**RECORD EXCERPTS**
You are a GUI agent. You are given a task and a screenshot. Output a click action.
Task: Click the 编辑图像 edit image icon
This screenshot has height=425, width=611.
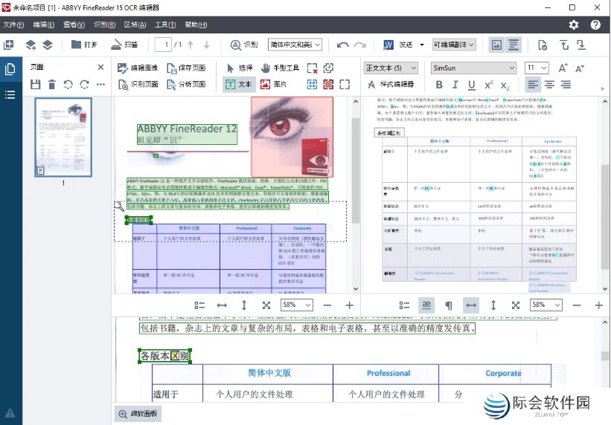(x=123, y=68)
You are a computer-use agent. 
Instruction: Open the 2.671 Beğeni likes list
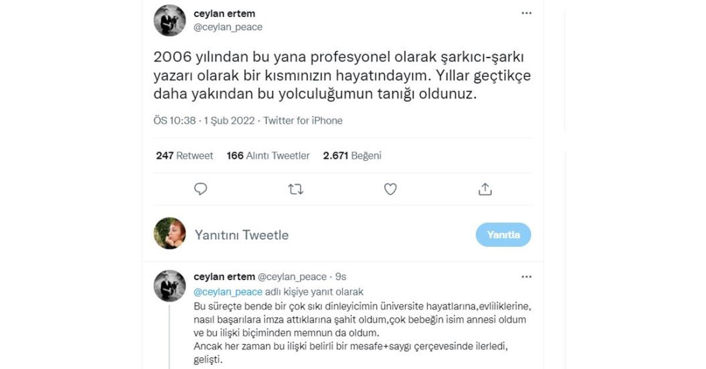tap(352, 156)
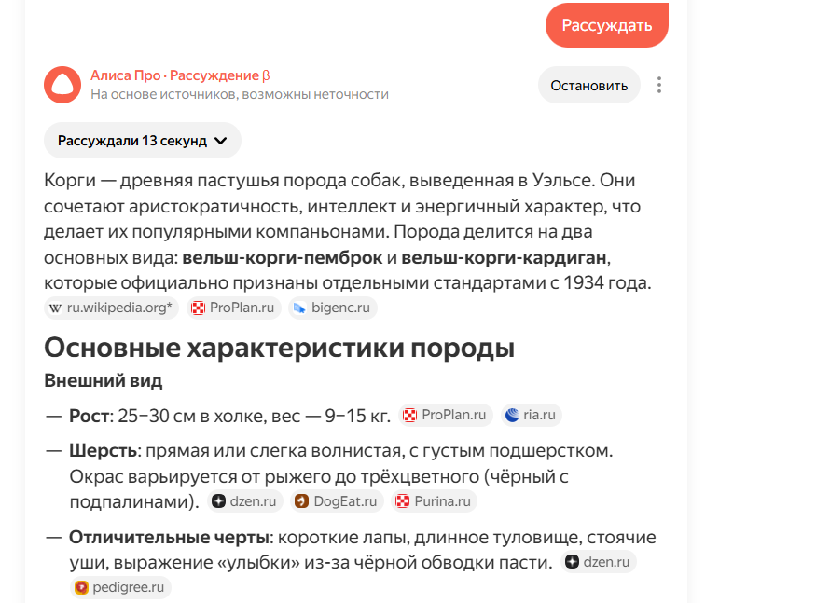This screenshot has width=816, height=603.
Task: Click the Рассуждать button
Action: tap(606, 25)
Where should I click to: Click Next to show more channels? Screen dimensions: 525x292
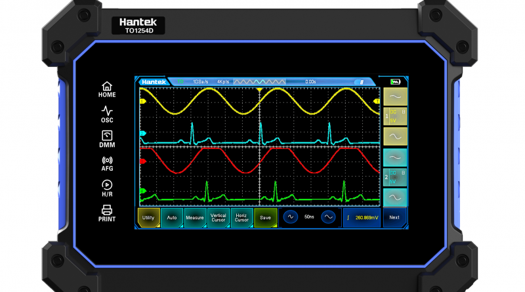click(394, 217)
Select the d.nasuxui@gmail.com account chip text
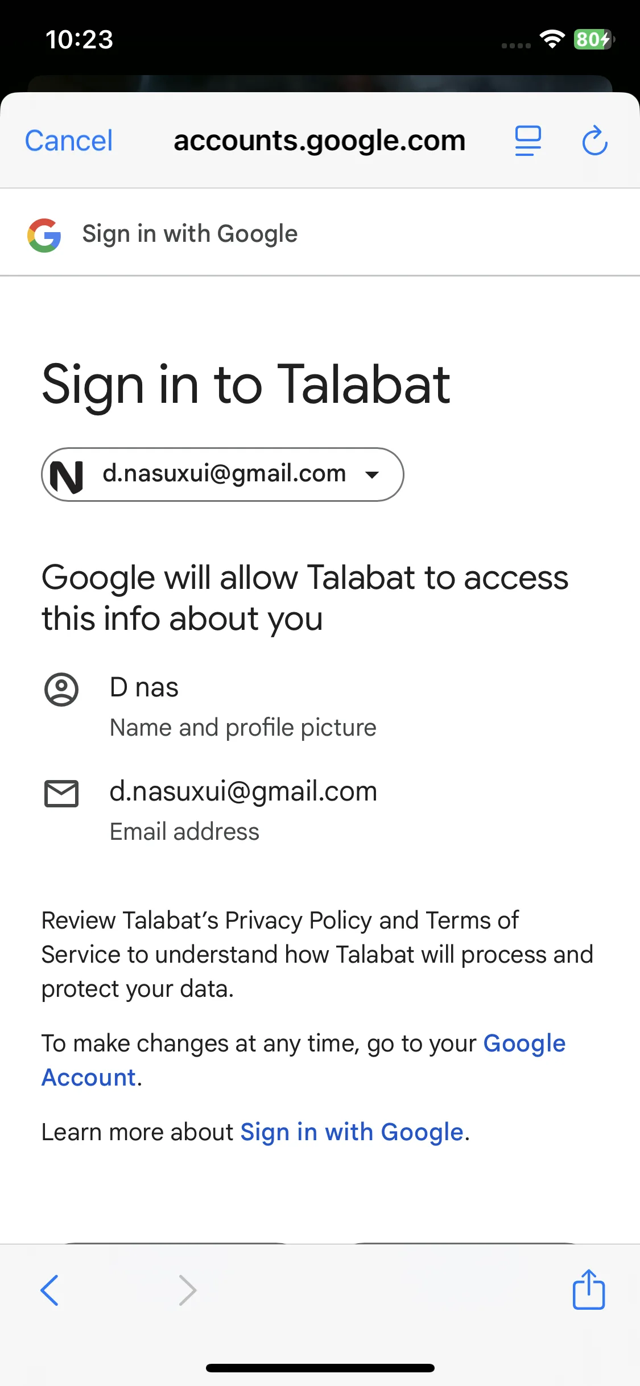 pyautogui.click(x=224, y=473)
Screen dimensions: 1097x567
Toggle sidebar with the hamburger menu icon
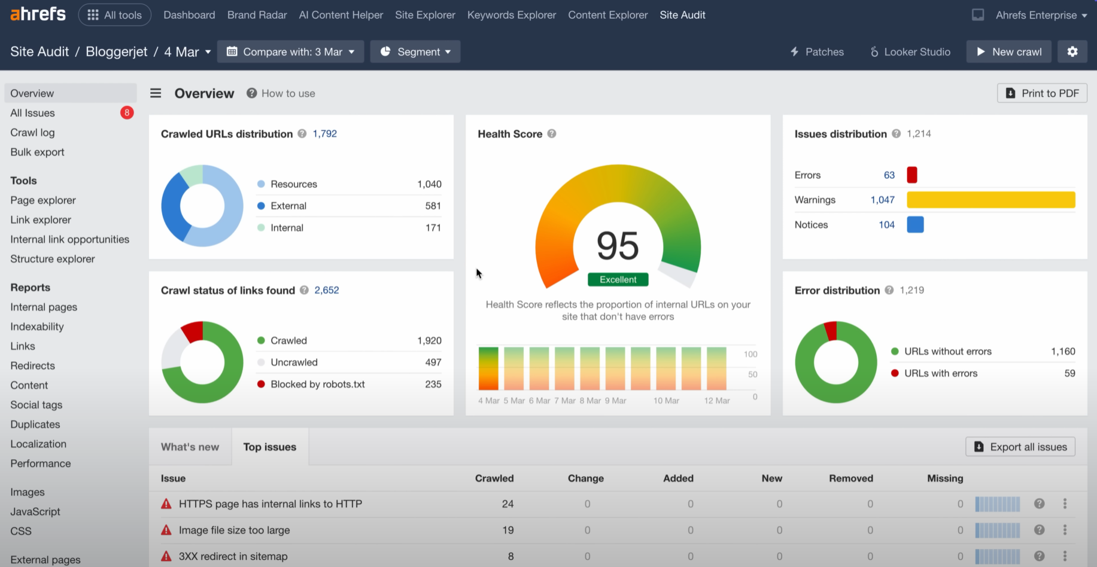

**EXERCISE DETAILS**
Please return, exactly and with pictures omitted, the lines from the line holding "This screenshot has height=425, width=611." through the end of the data above, inclusive.

**RESPONSE**
This screenshot has height=425, width=611.
(x=123, y=68)
You are a computer-use agent. 
Instruction: Open the 2.671 Beğeni likes list
tap(352, 156)
This screenshot has width=816, height=603.
Task: Click the Рассуждать button
Action: tap(606, 25)
Where should I click to: Click Next to show more channels? Screen dimensions: 525x292
click(394, 217)
Select the d.nasuxui@gmail.com account chip text
 pyautogui.click(x=224, y=473)
Screen dimensions: 1097x567
Toggle sidebar with the hamburger menu icon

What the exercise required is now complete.